== Information provided ==
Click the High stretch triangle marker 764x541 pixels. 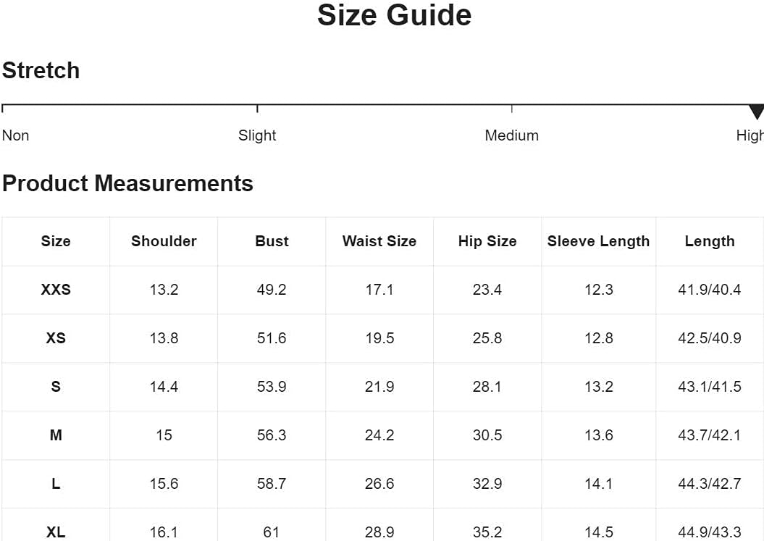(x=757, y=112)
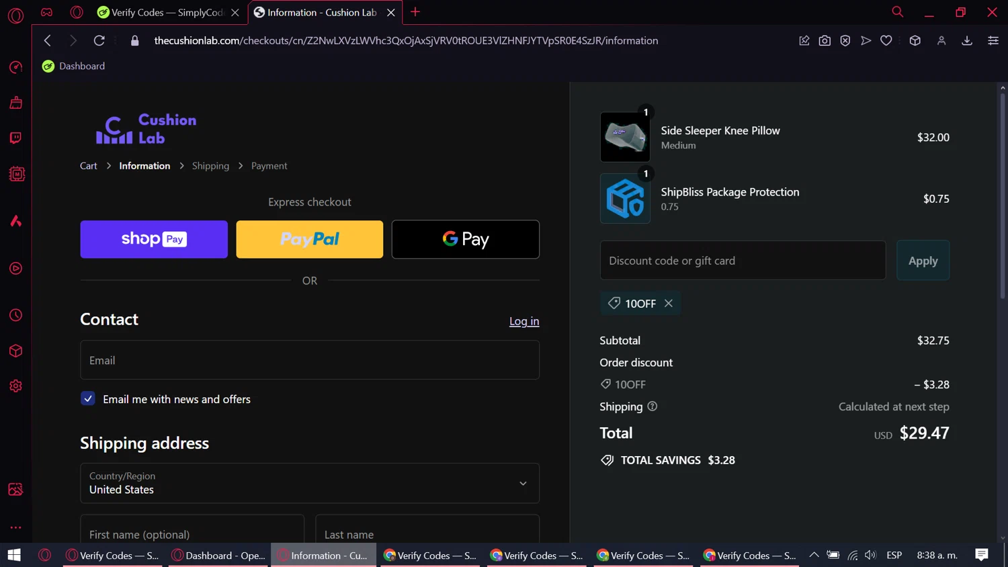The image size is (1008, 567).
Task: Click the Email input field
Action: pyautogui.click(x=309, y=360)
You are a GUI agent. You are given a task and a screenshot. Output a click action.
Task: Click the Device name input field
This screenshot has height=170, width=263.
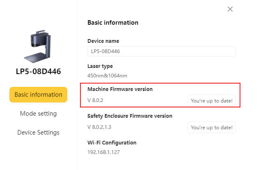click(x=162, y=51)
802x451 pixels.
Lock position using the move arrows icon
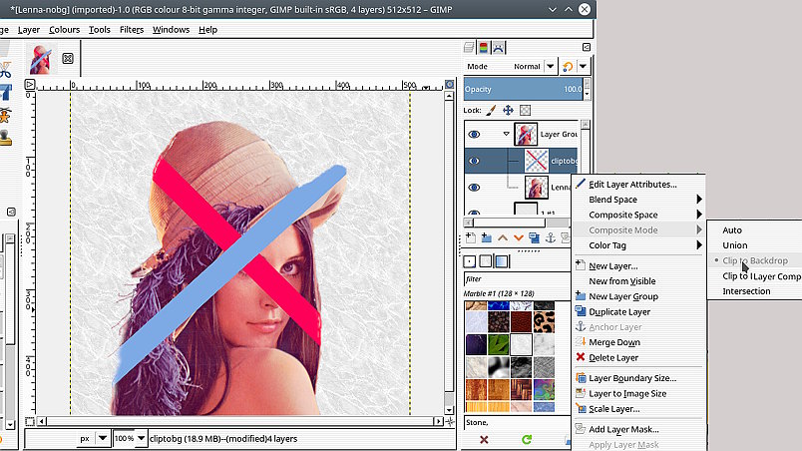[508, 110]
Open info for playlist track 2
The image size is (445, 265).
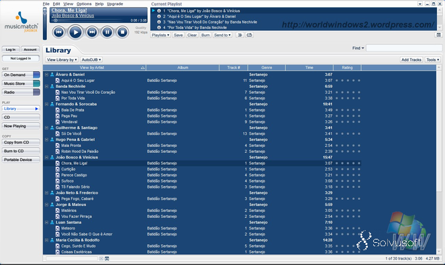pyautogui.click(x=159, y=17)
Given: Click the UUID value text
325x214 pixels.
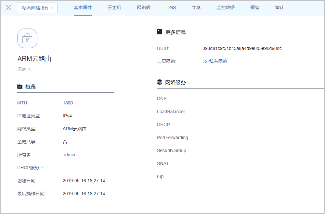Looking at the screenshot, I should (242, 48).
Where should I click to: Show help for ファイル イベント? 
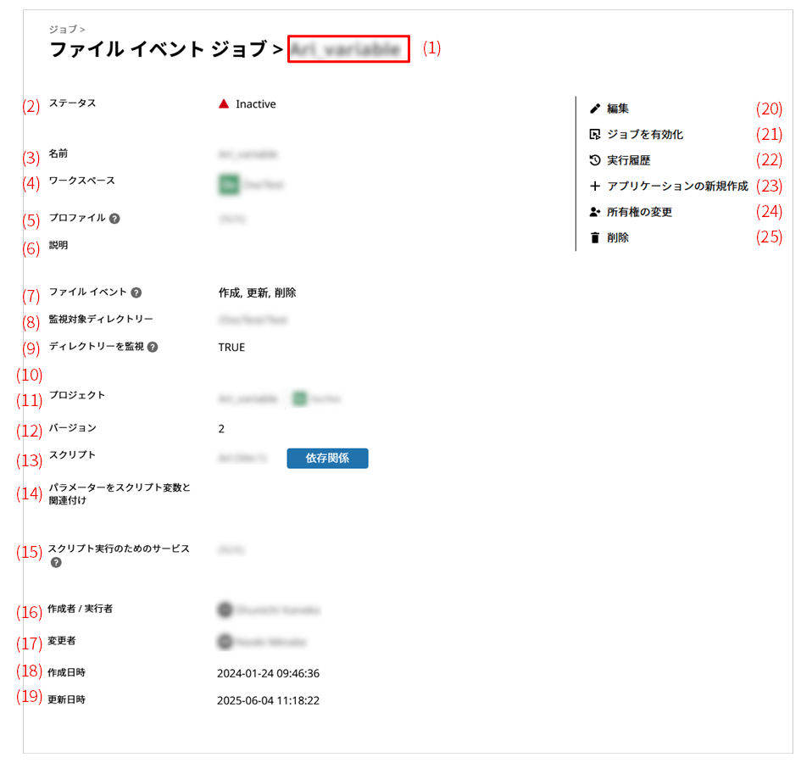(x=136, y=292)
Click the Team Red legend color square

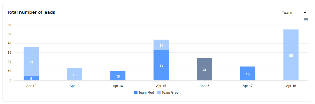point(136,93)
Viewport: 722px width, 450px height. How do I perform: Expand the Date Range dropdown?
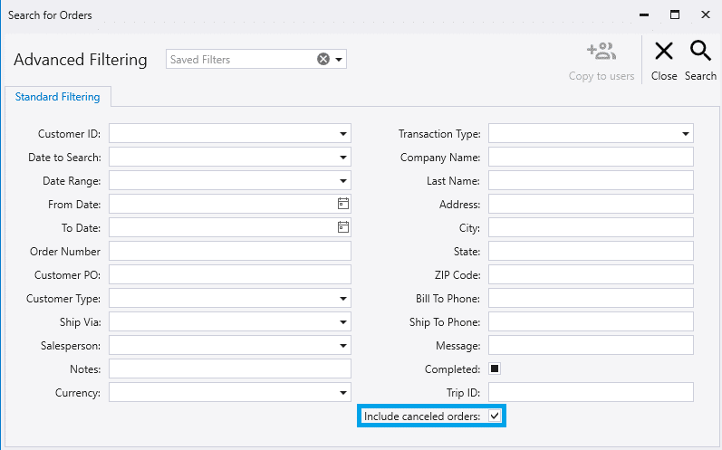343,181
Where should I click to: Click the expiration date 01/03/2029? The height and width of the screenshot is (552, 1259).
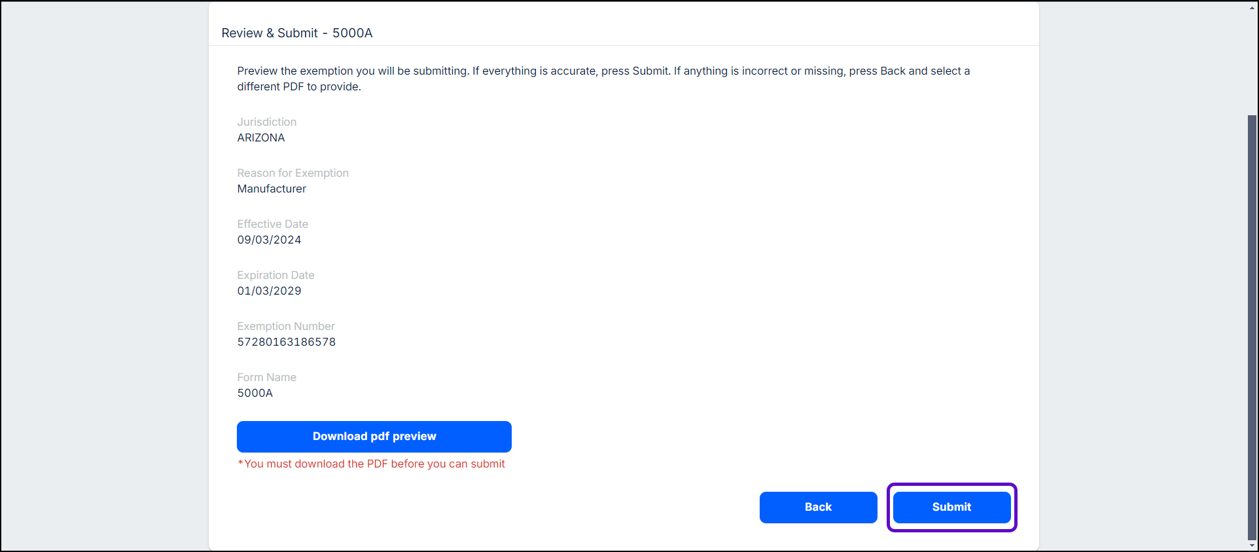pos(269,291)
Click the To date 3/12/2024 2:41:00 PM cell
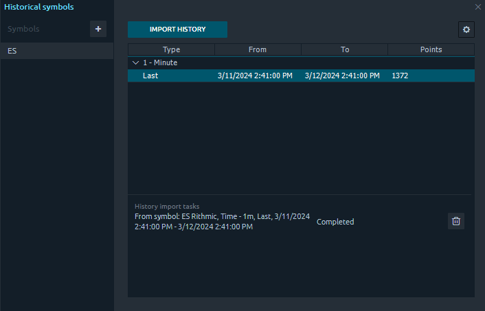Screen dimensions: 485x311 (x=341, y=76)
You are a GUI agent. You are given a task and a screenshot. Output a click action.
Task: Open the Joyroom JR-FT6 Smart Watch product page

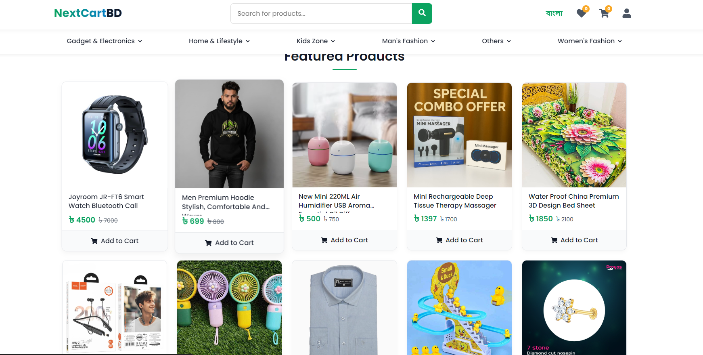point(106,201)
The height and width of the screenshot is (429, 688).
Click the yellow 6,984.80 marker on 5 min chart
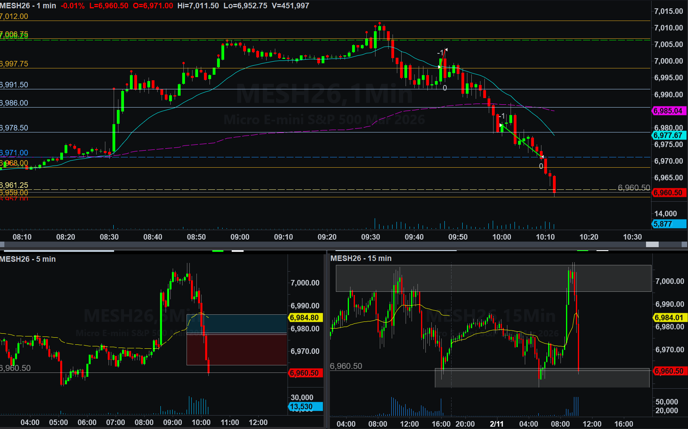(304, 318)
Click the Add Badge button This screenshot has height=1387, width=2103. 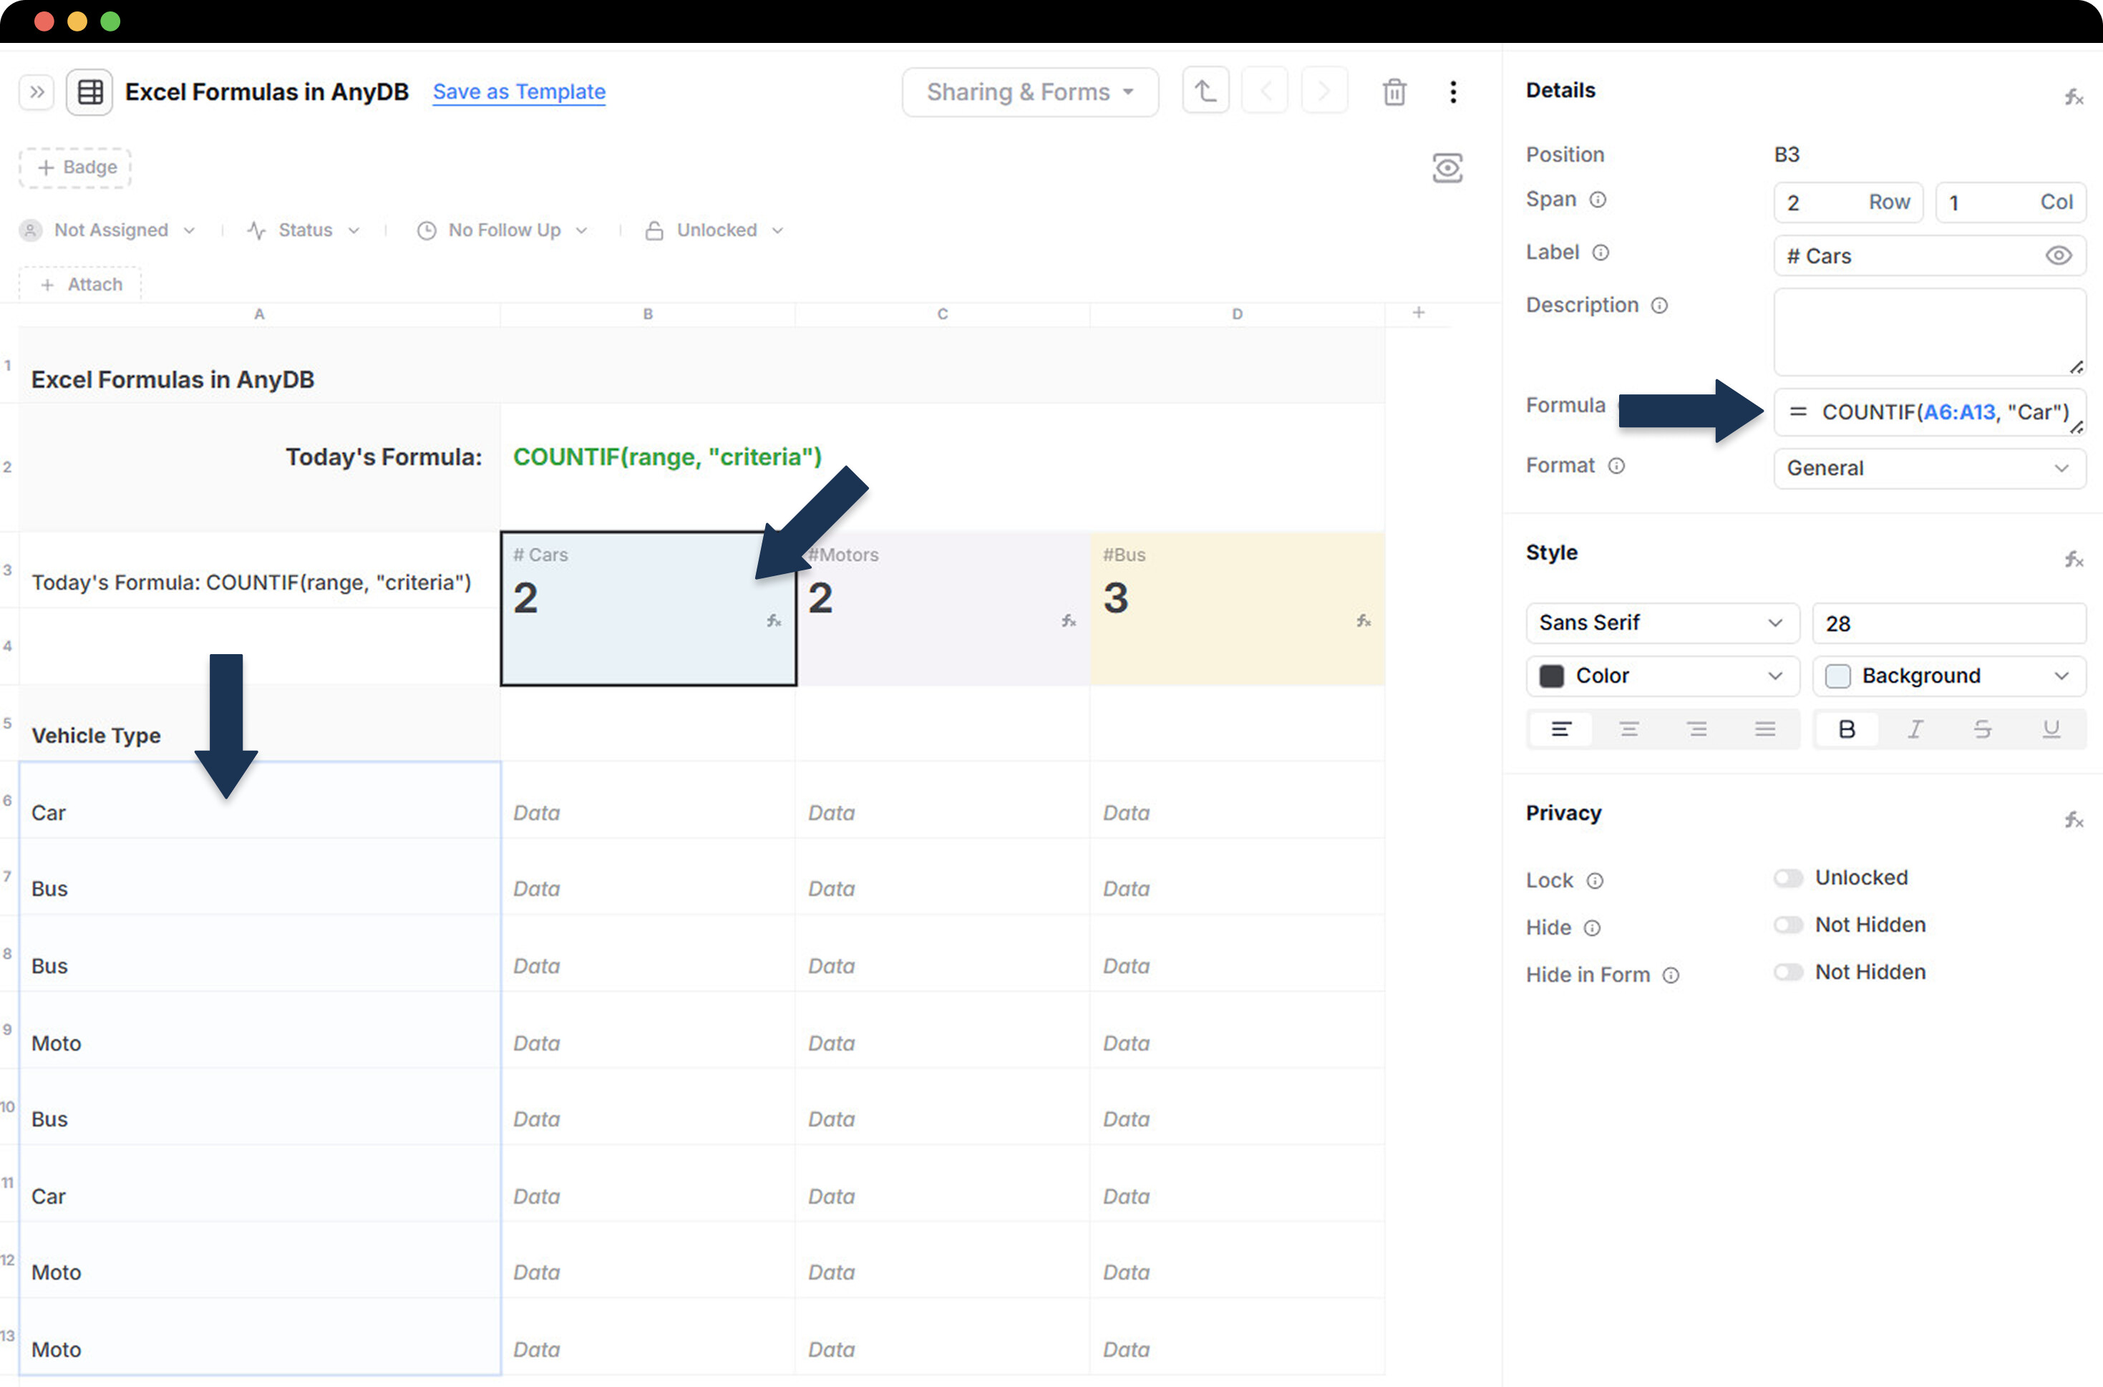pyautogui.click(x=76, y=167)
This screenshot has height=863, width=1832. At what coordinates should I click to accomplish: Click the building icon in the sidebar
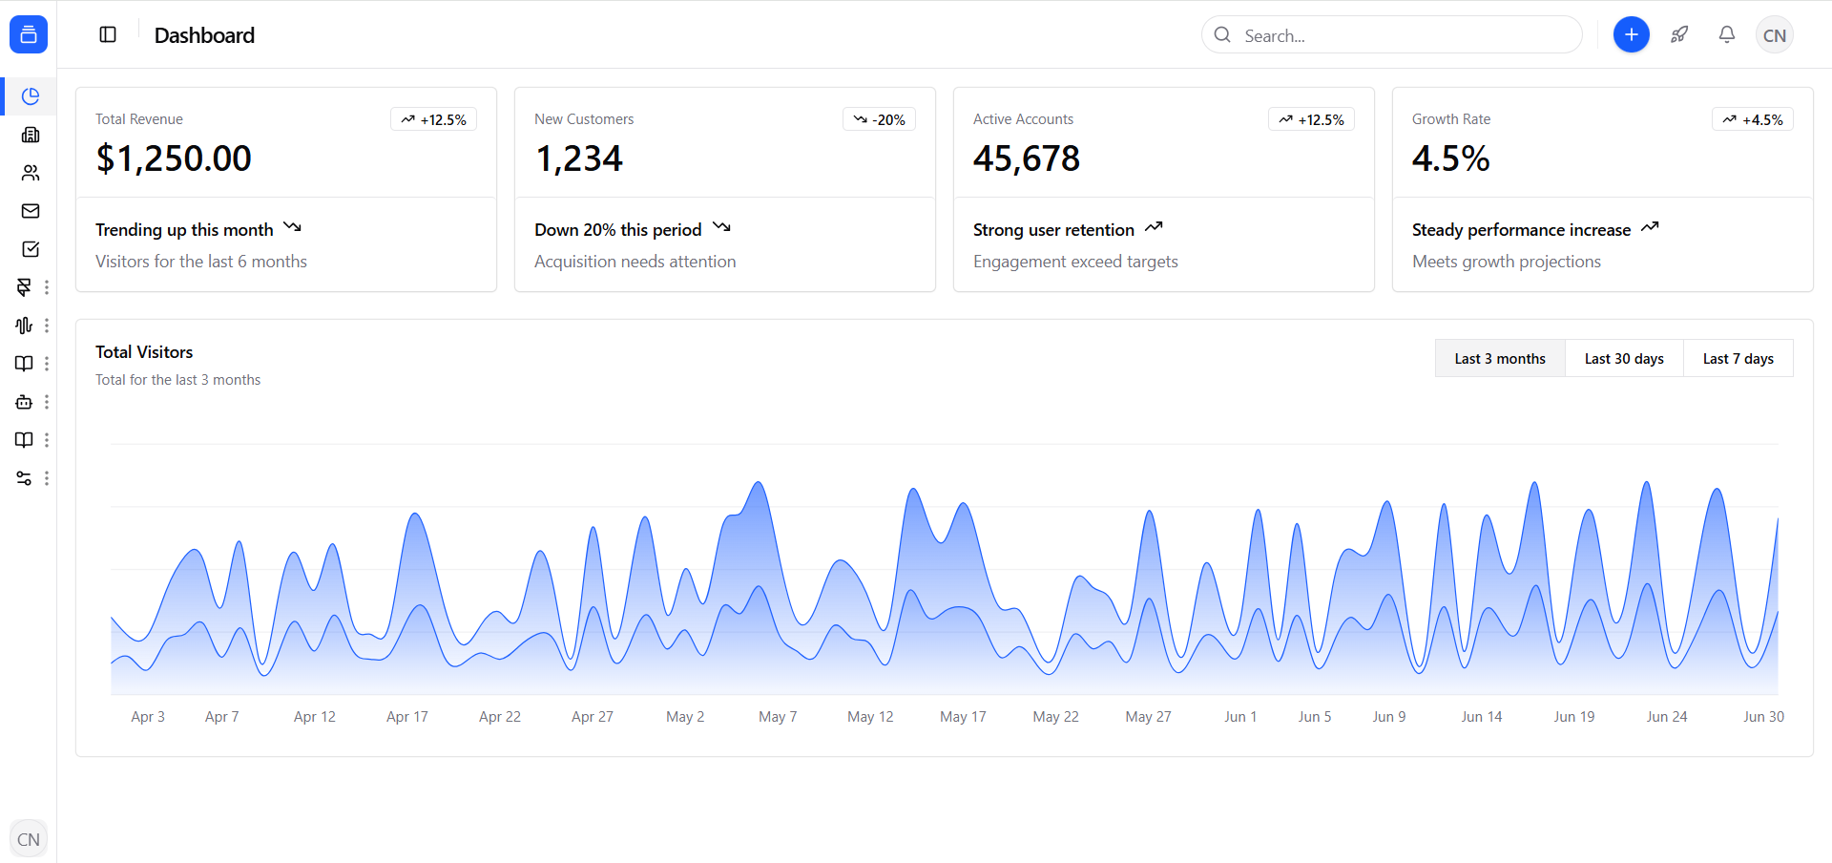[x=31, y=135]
===
[Exercise requirements]
How many lines in the entries above contain the string "input"? Reply with the number alone.

[Expected output]
2